## EXERCISE BRIEF
Your task is to gather the lines below that hold the string "computer".

## PROVIDED RECORDS
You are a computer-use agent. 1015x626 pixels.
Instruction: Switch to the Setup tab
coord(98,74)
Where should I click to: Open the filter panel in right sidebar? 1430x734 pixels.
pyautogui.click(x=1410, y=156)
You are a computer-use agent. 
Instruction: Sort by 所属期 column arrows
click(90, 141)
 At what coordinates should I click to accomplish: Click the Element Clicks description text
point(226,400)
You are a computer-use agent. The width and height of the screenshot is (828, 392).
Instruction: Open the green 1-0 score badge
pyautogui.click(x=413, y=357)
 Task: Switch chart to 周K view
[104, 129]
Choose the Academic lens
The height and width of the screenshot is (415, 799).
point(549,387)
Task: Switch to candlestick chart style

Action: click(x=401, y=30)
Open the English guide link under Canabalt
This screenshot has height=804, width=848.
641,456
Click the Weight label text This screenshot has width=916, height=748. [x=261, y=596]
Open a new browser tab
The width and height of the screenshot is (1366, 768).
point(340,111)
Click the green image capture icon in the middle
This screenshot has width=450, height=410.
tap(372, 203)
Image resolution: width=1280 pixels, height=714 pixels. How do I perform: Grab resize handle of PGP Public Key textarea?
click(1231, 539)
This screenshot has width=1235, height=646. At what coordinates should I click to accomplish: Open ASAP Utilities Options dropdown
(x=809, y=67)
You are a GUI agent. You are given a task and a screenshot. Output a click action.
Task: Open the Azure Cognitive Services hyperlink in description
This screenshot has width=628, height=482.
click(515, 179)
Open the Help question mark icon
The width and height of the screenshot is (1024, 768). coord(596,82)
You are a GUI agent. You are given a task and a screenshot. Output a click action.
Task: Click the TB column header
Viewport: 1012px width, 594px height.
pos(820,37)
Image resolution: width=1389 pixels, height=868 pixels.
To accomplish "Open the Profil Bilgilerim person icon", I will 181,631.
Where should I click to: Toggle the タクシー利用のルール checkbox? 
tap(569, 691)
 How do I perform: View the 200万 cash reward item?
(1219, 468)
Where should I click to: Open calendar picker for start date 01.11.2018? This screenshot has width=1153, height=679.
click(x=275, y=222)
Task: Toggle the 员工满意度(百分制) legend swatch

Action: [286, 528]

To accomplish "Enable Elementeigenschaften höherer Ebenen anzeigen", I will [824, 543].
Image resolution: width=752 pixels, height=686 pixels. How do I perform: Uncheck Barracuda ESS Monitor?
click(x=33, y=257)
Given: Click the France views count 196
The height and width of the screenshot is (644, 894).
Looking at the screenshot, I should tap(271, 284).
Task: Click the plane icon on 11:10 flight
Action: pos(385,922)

## YOUR SOLUTION
You are a computer-use agent. 1015x626 pixels.
You are a computer-use agent. 
You are a computer-use agent. The width and height of the screenshot is (828, 392).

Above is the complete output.